Ao mesmo tempo, ressalta Sotero, “é essencial dosar o uso do capital diplomático nacional, investindo-o nas áreas geográficas (América do Sul e Caribe, África) e temas globais (mudança climática, energia, reforma da governança política e econômica internacional, combate ao crime organizado), que correspondem ao interesse nacional e nos quais o país pode fazer diferença”.
O sociólogo Amaury de Souza, da MCM Consultores, advoga posição cautelosa, dizendo que o primeiro passo consistiria “numa avaliação realista dos nossos recursos de poder, o que exige lucidez para identificar nossas vulnerabilidades e determinação para superá-las”.
Um mundo multipolar, lembra, não é necessariamente um mundo multilateralista, e só poder econômico e uma diplomacia sofisticada não bastam. Amaury de Souza se preocupa com “o virtual divórcio entre nossa política externa e a política de segurança e defesa. Tudo se passa como se o poder militar não fosse valioso instrumento de política externa”.
Na sua definição, “soft power (isto é, a opção pelo diálogo e persuasão) é boa política, mas smart power (a combinação de diálogo com pressão) é melhor”. Liderar, lembra Amaury de Souza, significa também assumir responsabilidades perante terceiras nações ou, “para usar o jargão atual, produzir bens públicos internacionais”, o que implica “arcar com custos consideráveis, seja mobilizando a ação coletiva em prol de algum interesse comum (meio ambiente, por exemplo) ou empreendendo ação unilateral em benefício de todos (proteção militar de rotas comerciais marítimas)”.
O sociólogo Simon Schwartzman, do Instituto de Estudos do Trabalho e Sociedade (Iets), é cético quanto a maior relevância do Brasil no cenário mundial.
“O tamanho da economia, a expansão do comércio internacional e a estabilidade econômica consolidada a partir do plano Real certamente ajudam”.
Para ele, no entanto, o Brasil continua tentando ser líder de um “terceiro mundo” que já deixou de existir, em um ativismo de muito poucos resultados. “Não vejo que existam parcerias sólidas e entendimento político com os outros Brics — China, Índia, Rússia — e namoros com lideranças como Chàvez, Morales e Ahmadinejad não ajudam”.
O economista Paulo Vieira da Cunha, ex-diretor do Banco Central, hoje atuando no mercado de capitais em Nova York, diz que falta competência: “Como a China está aprendendo, não é fácil ter uma presença internacional”.
Ele diz que a presumida competência do Itamaraty não se faz sentir em aspectos financeiros. “O Ministério da Fazenda não tem estrutura e nem o Banco Central.

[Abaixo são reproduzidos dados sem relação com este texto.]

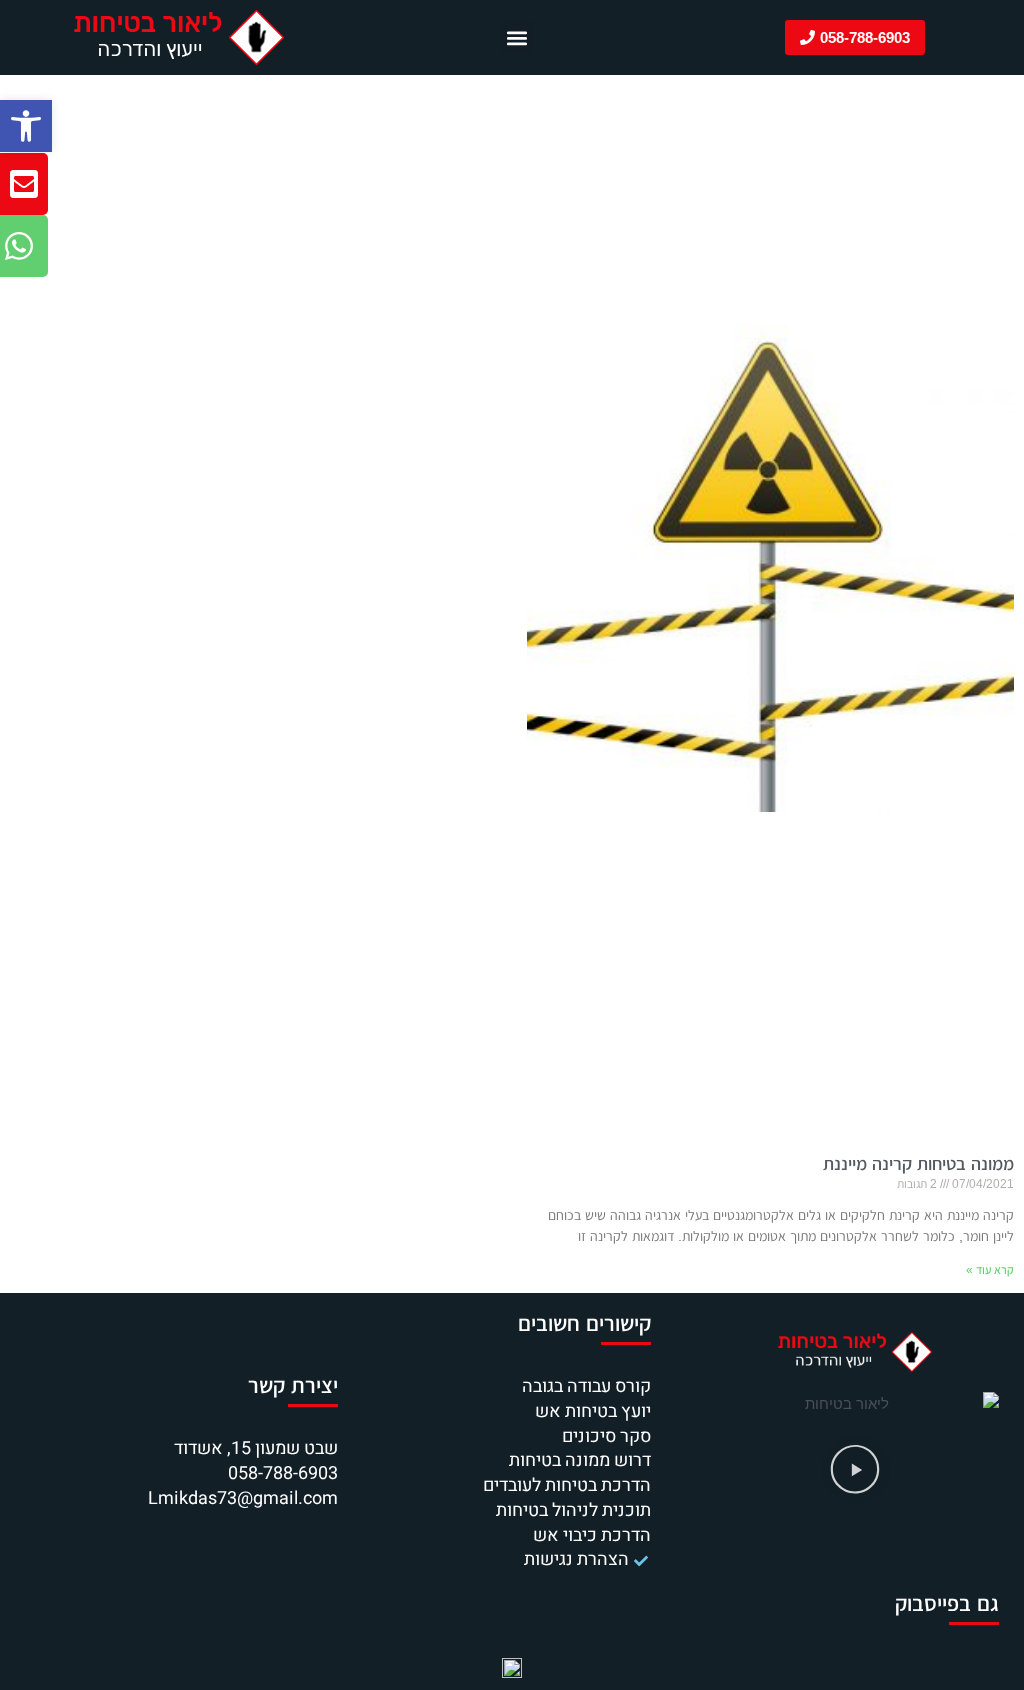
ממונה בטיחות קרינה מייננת (918, 1164)
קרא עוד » (990, 1270)
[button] (26, 126)
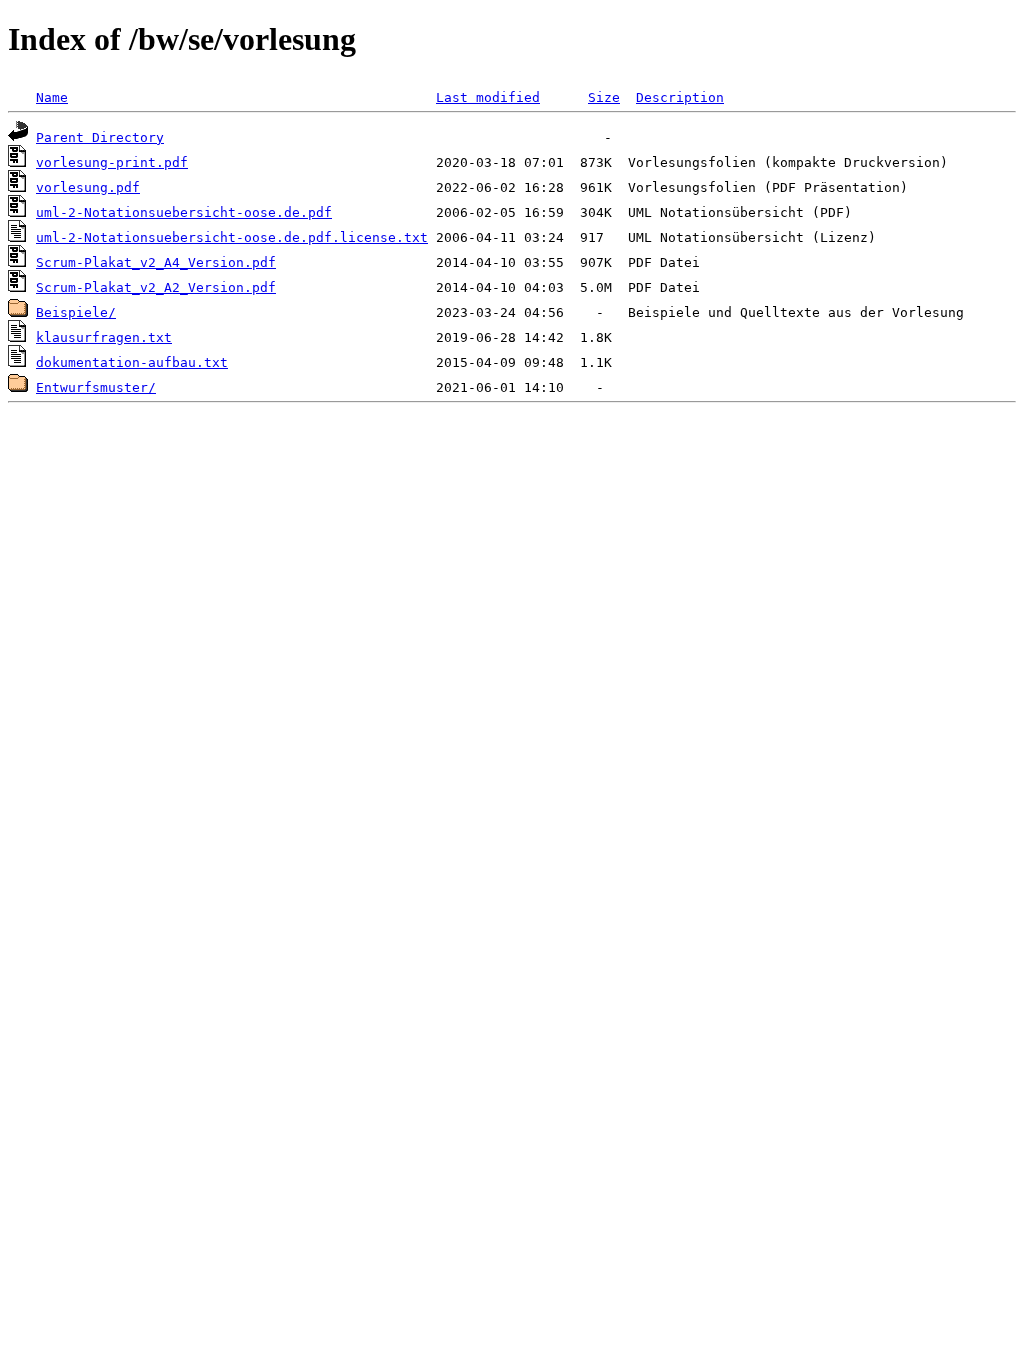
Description (680, 97)
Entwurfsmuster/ (96, 387)
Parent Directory (100, 137)
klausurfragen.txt (104, 337)
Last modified (488, 97)
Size (604, 97)
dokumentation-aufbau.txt (132, 362)
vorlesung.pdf (88, 187)
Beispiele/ (76, 312)
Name (52, 97)
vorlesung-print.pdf (112, 162)
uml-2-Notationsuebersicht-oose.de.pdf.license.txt (232, 237)
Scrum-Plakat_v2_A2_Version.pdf (156, 287)
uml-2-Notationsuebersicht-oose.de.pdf (184, 212)
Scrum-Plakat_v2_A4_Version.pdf (156, 262)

Nenhuma instituição, afora o Ministério das Relações Exteriores, tem um acompanhamento sistemático de países”.
“O resultado é que a política é personalizada, na figura do ministro, do diretor no FMI, com resultados insatisfatórios”.
Paulo Vieira da Cunha admite que, de fato, o Brasil é hoje parte importante nos foros financeiros internacionais, e não só no G-20 e no FMI, mas também em outros organismos internacionais.
Mas lamenta que o Brasil não tenha “capacidade de opinar propositivamente, não entra na parte substantiva das discussões”. A China também reluta em tomar qualquer liderança, discute bilateralmente, e objeta. Não é construtiva. “Mas a China é a China”, encerra Paulo Vieira da Cunha.